A Subnuclear Targeting Defective Mutant of Runx1 Uncouples the Roles of Runx1 In Embryonic Development and Adult Definitive Hematopoiesis

Abstract 1387

As shown by gene ablation or replacement studies, Runx1, a master regulator of hematopoiesis, is critical for the emergence of the hematopoietic stem cell (HSC). Runx1 is also the most common target for point mutations and chromosomal translocations in human leukemia. Localization of Runx1 to distinct foci within the nucleus through a unique subnuclear targeting signal is linked to physiological roles of the protein. Many leukemia-related chromosomal translocations (e.g., 8;21 translocation that encodes for AML1-ETO protein) disrupt the Runx1 C-terminus and modify its biological activity as well as alter subnuclear localization. We hypothesize that altered subnuclear routing of leukemic proteins plays a key role and provides a common mechanism in human leukemias.
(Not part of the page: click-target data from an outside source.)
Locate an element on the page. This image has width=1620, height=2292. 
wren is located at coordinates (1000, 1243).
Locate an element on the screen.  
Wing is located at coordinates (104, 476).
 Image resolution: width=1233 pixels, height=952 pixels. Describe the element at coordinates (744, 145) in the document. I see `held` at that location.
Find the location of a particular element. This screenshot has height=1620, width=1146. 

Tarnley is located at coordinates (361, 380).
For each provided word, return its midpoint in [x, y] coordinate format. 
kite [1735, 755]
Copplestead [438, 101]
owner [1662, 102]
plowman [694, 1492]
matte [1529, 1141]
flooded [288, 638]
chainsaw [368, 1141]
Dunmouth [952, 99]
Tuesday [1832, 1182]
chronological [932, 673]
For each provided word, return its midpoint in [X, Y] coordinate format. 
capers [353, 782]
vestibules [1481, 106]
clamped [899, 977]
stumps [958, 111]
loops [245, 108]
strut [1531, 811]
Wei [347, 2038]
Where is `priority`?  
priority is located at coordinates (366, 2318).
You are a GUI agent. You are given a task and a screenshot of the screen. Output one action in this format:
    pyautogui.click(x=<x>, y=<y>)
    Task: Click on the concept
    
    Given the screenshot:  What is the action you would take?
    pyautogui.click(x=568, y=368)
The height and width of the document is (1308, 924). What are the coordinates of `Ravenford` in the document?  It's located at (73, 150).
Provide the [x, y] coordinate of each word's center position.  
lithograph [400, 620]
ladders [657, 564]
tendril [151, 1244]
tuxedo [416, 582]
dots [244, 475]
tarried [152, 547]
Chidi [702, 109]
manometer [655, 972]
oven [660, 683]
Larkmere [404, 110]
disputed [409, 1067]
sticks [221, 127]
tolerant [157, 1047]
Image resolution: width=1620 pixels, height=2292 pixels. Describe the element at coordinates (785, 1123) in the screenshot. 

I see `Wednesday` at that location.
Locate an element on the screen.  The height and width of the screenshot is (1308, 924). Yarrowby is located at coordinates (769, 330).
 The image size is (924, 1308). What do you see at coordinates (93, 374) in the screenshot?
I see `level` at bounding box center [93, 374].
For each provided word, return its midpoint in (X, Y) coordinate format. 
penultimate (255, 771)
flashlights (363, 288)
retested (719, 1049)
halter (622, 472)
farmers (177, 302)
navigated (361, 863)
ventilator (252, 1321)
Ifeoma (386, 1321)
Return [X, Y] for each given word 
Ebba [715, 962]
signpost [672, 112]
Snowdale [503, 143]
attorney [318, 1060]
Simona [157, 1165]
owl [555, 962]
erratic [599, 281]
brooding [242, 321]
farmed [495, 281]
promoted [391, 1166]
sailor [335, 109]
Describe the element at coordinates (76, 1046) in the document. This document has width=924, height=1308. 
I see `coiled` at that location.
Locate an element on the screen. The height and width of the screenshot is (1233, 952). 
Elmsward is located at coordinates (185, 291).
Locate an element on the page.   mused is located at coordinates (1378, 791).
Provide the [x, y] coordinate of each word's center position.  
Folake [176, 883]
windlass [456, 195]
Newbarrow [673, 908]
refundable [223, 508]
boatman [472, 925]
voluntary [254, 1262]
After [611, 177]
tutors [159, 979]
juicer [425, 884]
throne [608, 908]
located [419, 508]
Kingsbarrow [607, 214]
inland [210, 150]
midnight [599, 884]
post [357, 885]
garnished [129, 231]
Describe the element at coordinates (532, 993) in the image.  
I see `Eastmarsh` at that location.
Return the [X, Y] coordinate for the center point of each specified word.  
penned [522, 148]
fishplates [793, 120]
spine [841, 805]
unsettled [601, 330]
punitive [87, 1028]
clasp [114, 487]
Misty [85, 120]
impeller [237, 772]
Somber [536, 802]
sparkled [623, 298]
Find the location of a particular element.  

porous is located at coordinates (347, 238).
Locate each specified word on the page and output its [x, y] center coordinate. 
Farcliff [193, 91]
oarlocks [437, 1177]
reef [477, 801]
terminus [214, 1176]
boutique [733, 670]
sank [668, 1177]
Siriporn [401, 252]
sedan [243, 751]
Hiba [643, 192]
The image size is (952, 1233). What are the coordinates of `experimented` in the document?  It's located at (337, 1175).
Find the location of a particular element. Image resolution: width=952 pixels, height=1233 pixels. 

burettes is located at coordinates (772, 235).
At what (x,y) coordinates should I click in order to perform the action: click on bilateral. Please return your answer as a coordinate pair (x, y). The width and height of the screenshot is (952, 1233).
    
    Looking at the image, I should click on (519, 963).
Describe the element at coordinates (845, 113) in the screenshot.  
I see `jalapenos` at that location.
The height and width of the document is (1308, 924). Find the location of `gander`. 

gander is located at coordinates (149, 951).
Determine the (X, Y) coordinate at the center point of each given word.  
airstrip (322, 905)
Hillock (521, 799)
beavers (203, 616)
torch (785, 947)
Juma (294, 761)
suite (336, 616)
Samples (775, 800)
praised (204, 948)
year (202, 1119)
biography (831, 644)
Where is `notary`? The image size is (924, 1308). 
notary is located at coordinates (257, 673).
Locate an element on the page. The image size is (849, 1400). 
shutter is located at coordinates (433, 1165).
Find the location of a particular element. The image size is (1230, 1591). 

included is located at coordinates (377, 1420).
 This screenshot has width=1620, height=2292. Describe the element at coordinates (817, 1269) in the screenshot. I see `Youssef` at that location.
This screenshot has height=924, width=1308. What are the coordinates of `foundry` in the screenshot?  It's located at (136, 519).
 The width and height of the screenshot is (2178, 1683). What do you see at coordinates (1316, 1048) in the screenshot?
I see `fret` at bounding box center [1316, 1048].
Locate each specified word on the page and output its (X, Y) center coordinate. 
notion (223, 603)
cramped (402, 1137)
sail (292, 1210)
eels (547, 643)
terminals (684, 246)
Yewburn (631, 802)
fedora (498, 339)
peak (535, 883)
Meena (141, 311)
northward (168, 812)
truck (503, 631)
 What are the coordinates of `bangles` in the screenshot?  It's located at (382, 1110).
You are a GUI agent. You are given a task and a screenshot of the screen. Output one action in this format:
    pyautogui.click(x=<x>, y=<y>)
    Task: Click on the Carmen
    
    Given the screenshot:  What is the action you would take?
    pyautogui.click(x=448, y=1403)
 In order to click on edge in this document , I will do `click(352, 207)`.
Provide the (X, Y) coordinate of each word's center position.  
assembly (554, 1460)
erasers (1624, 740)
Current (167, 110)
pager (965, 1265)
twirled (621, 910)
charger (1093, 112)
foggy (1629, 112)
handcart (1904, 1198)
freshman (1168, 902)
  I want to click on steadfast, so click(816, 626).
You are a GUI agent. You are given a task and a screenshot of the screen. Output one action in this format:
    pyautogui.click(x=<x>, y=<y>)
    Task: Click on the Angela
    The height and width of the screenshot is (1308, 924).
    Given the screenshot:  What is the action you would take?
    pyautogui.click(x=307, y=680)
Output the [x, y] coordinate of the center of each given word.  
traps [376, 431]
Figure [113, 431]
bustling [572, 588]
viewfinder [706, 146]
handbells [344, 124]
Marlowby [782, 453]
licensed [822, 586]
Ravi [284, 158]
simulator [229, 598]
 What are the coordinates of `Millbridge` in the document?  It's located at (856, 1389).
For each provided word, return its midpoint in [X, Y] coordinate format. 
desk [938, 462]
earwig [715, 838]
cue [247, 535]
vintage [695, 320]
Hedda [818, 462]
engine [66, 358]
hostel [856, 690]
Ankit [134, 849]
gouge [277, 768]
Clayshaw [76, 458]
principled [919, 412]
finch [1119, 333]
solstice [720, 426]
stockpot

We have previously developed a knock-in mouse model with a Runx1 C-terminal truncation (Runx1 Q307X), which similar to a complete ablation of Runx1 or a genetic knock-in of the leukemic AML1-ETO, causes mid gestation lethality. The Runx1 Q307X mutation also abolishes subnuclear targeting and alters Runx1-dependent myeloid gene expression. To further dissect the specific functional contributions of altered Runx1 subnuclear targeting, we developed a knock-in mouse model in which endogenous Runx1 is replaced with a triple point mutation (Runx1 HTY350-352AAA) that modifies the subnuclear targeting. In contrast to Runx1 Q307X or AML1-ETO knock-in mice, animals homozygous for Runx1 HTY350-352AAA bypass embryonic lethality. However, expression of key Runx1 target genes that regulate hematopoiesis is altered. In addition, bone marrow from Runx1 HTY350-352AAA animals shows increased proliferation ex vivo, resulting in an increase of myeloid and a decrease of B-lymphoid lineage cells. Importantly, red blood cell development, previously thought unrelated to Runx1 expression, is also modified in the Runx1 HTY350-352AAA homozygous animals, as shown by decreased mean corpuscle volume and selective effects on globin gene expression. Together, these findings show that altered subnuclear targeting uncouples the critical role of Runx1 during hematopoietic stem cell emergence and differentiation into various lineages in the adult.